(Items stored from a collection)
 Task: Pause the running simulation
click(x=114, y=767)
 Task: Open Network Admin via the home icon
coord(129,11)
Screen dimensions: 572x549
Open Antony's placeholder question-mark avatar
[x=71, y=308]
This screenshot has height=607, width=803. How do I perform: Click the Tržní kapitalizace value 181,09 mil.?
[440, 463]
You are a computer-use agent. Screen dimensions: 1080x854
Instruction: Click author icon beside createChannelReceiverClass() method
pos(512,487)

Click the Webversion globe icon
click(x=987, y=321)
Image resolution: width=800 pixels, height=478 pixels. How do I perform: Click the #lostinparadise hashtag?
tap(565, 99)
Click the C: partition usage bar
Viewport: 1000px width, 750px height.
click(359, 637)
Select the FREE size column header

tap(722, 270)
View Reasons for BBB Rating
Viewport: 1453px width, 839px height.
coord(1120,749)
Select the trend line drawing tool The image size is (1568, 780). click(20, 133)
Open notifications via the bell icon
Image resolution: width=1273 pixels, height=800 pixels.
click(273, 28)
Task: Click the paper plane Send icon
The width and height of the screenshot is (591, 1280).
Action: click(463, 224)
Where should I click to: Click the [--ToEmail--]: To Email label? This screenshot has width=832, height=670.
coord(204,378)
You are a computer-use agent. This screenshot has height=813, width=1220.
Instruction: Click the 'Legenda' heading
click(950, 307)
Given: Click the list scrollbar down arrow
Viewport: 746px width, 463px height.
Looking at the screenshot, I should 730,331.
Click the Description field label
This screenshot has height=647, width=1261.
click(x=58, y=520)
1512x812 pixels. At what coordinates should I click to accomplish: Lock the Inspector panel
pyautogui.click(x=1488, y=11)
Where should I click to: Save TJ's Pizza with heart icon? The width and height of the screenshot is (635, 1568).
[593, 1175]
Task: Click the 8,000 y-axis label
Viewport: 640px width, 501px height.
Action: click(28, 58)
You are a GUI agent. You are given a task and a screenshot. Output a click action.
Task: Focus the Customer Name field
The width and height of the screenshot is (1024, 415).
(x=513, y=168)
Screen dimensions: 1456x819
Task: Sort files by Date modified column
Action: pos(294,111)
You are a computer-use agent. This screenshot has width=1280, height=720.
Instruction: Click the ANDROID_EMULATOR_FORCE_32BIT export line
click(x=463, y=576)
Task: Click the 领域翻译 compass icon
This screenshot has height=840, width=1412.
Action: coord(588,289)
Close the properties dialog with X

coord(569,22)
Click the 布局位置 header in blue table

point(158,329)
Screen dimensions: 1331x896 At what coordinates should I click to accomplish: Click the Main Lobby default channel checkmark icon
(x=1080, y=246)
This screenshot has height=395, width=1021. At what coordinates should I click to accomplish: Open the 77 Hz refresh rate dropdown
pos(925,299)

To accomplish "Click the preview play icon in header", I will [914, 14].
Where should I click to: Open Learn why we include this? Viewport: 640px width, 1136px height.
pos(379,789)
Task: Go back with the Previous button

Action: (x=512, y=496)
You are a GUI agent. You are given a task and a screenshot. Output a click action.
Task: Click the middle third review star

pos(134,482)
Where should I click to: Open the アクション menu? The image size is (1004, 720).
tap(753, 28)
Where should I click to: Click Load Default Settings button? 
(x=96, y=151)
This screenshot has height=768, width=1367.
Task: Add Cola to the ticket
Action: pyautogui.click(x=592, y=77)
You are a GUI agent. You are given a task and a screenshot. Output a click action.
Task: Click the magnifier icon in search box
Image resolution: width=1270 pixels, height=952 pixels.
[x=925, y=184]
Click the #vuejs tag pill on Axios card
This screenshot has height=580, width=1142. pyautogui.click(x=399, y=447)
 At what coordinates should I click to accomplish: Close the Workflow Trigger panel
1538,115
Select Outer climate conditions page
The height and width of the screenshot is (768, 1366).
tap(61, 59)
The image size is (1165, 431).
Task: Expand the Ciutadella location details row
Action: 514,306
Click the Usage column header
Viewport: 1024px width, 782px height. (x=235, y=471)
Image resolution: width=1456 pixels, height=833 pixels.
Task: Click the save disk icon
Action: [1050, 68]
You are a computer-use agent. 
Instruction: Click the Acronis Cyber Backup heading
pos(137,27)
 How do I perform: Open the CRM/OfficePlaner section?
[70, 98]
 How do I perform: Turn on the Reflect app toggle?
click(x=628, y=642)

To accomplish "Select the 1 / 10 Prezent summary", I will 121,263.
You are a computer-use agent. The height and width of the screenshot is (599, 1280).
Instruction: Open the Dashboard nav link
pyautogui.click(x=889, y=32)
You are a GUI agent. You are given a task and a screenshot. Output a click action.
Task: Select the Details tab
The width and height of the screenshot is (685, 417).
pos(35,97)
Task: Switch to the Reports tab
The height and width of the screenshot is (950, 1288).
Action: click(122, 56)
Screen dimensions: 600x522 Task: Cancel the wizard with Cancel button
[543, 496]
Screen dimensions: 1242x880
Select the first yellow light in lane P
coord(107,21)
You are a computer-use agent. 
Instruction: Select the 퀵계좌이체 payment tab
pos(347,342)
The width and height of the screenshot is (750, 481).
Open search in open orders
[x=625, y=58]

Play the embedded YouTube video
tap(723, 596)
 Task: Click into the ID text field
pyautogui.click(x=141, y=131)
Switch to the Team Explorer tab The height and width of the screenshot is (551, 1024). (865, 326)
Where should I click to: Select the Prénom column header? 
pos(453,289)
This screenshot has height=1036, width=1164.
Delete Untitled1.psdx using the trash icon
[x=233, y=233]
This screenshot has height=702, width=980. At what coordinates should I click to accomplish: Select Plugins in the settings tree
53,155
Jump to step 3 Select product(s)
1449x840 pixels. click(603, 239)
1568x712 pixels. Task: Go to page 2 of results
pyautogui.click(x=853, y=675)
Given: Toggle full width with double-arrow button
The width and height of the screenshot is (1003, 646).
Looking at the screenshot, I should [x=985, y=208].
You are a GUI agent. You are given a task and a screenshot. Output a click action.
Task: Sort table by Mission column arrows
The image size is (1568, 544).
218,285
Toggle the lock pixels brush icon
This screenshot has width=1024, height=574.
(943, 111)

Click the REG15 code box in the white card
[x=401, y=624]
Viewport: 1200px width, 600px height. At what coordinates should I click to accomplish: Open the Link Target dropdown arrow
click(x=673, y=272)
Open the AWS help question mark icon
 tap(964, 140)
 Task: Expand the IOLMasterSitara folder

:: WHAT TO PRODUCE ::
Edit all of the items above by changing "simulation" to "animation" and keeping every other word and line the same.

:: PROBLEM SOLUTION ::
 Task: Pause the running animation
click(x=114, y=767)
 Task: Open Network Admin via the home icon
coord(129,11)
Screen dimensions: 572x549
Open Antony's placeholder question-mark avatar
[x=71, y=308]
This screenshot has height=607, width=803. How do I perform: Click the Tržní kapitalizace value 181,09 mil.?
[440, 463]
You are a computer-use agent. Screen dimensions: 1080x854
Instruction: Click author icon beside createChannelReceiverClass() method
pos(512,487)

Click the Webversion globe icon
click(x=987, y=321)
Image resolution: width=800 pixels, height=478 pixels. How do I perform: Click the #lostinparadise hashtag?
tap(565, 99)
Click the C: partition usage bar
Viewport: 1000px width, 750px height.
click(359, 637)
Select the FREE size column header

tap(722, 270)
View Reasons for BBB Rating
Viewport: 1453px width, 839px height.
coord(1120,749)
Select the trend line drawing tool The image size is (1568, 780). click(20, 133)
Open notifications via the bell icon
Image resolution: width=1273 pixels, height=800 pixels.
click(273, 28)
Task: Click the paper plane Send icon
The width and height of the screenshot is (591, 1280).
Action: click(463, 224)
Where should I click to: Click the [--ToEmail--]: To Email label? This screenshot has width=832, height=670.
coord(204,378)
You are a computer-use agent. This screenshot has height=813, width=1220.
Instruction: Click the 'Legenda' heading
click(950, 307)
Given: Click the list scrollbar down arrow
Viewport: 746px width, 463px height.
Looking at the screenshot, I should 730,331.
Click the Description field label
This screenshot has height=647, width=1261.
click(x=58, y=520)
1512x812 pixels. At what coordinates should I click to accomplish: Lock the Inspector panel
pyautogui.click(x=1488, y=11)
Where should I click to: Save TJ's Pizza with heart icon? The width and height of the screenshot is (635, 1568).
[593, 1175]
Task: Click the 8,000 y-axis label
Viewport: 640px width, 501px height.
Action: click(28, 58)
You are a GUI agent. You are given a task and a screenshot. Output a click action.
Task: Focus the Customer Name field
The width and height of the screenshot is (1024, 415).
(x=513, y=168)
Screen dimensions: 1456x819
Task: Sort files by Date modified column
Action: pos(294,111)
You are a computer-use agent. This screenshot has width=1280, height=720.
Instruction: Click the ANDROID_EMULATOR_FORCE_32BIT export line
click(x=463, y=576)
Task: Click the 领域翻译 compass icon
This screenshot has height=840, width=1412.
Action: coord(588,289)
Close the properties dialog with X

coord(569,22)
Click the 布局位置 header in blue table

point(158,329)
Screen dimensions: 1331x896 At what coordinates should I click to accomplish: Click the Main Lobby default channel checkmark icon
(x=1080, y=246)
This screenshot has height=395, width=1021. At what coordinates should I click to accomplish: Open the 77 Hz refresh rate dropdown
pos(925,299)

To accomplish "Click the preview play icon in header", I will [914, 14].
Where should I click to: Open Learn why we include this? Viewport: 640px width, 1136px height.
pos(379,789)
Task: Go back with the Previous button

Action: (x=512, y=496)
You are a GUI agent. You are given a task and a screenshot. Output a click action.
Task: Click the middle third review star

pos(134,482)
Where should I click to: Open the アクション menu? The image size is (1004, 720).
tap(753, 28)
Where should I click to: Click Load Default Settings button? 
(x=96, y=151)
This screenshot has height=768, width=1367.
Task: Add Cola to the ticket
Action: pyautogui.click(x=592, y=77)
You are a GUI agent. You are given a task and a screenshot. Output a click action.
Task: Click the magnifier icon in search box
Image resolution: width=1270 pixels, height=952 pixels.
[x=925, y=184]
Click the #vuejs tag pill on Axios card
This screenshot has height=580, width=1142. pyautogui.click(x=399, y=447)
 At what coordinates should I click to accomplish: Close the Workflow Trigger panel
1538,115
Select Outer climate conditions page
The height and width of the screenshot is (768, 1366).
tap(61, 59)
The image size is (1165, 431).
Task: Expand the Ciutadella location details row
Action: 514,306
Click the Usage column header
Viewport: 1024px width, 782px height. (x=235, y=471)
Image resolution: width=1456 pixels, height=833 pixels.
Task: Click the save disk icon
Action: [1050, 68]
You are a computer-use agent. 
Instruction: Click the Acronis Cyber Backup heading
pos(137,27)
 How do I perform: Open the CRM/OfficePlaner section?
[70, 98]
 How do I perform: Turn on the Reflect app toggle?
click(x=628, y=642)

To accomplish "Select the 1 / 10 Prezent summary", I will 121,263.
You are a computer-use agent. The height and width of the screenshot is (599, 1280).
Instruction: Open the Dashboard nav link
pyautogui.click(x=889, y=32)
You are a GUI agent. You are given a task and a screenshot. Output a click action.
Task: Select the Details tab
The width and height of the screenshot is (685, 417).
pos(35,97)
Task: Switch to the Reports tab
The height and width of the screenshot is (950, 1288).
Action: click(122, 56)
Screen dimensions: 600x522 Task: Cancel the wizard with Cancel button
[543, 496]
Screen dimensions: 1242x880
Select the first yellow light in lane P
coord(107,21)
You are a computer-use agent. 
Instruction: Select the 퀵계좌이체 payment tab
pos(347,342)
The width and height of the screenshot is (750, 481).
Open search in open orders
[x=625, y=58]

Play the embedded YouTube video
tap(723, 596)
 Task: Click into the ID text field
pyautogui.click(x=141, y=131)
Switch to the Team Explorer tab The height and width of the screenshot is (551, 1024). (865, 326)
Where should I click to: Select the Prénom column header? 
pos(453,289)
This screenshot has height=1036, width=1164.
Delete Untitled1.psdx using the trash icon
[x=233, y=233]
This screenshot has height=702, width=980. At what coordinates should I click to accomplish: Select Plugins in the settings tree
53,155
Jump to step 3 Select product(s)
1449x840 pixels. click(603, 239)
1568x712 pixels. Task: Go to page 2 of results
pyautogui.click(x=853, y=675)
Given: Toggle full width with double-arrow button
The width and height of the screenshot is (1003, 646).
Looking at the screenshot, I should [x=985, y=208].
You are a GUI agent. You are given a task and a screenshot. Output a click action.
Task: Sort table by Mission column arrows
The image size is (1568, 544).
218,285
Toggle the lock pixels brush icon
This screenshot has width=1024, height=574.
(943, 111)

Click the REG15 code box in the white card
[x=401, y=624]
Viewport: 1200px width, 600px height. At what coordinates should I click to accomplish: Open the Link Target dropdown arrow
click(x=673, y=272)
Open the AWS help question mark icon
 tap(964, 140)
 Task: Expand the IOLMasterSitara folder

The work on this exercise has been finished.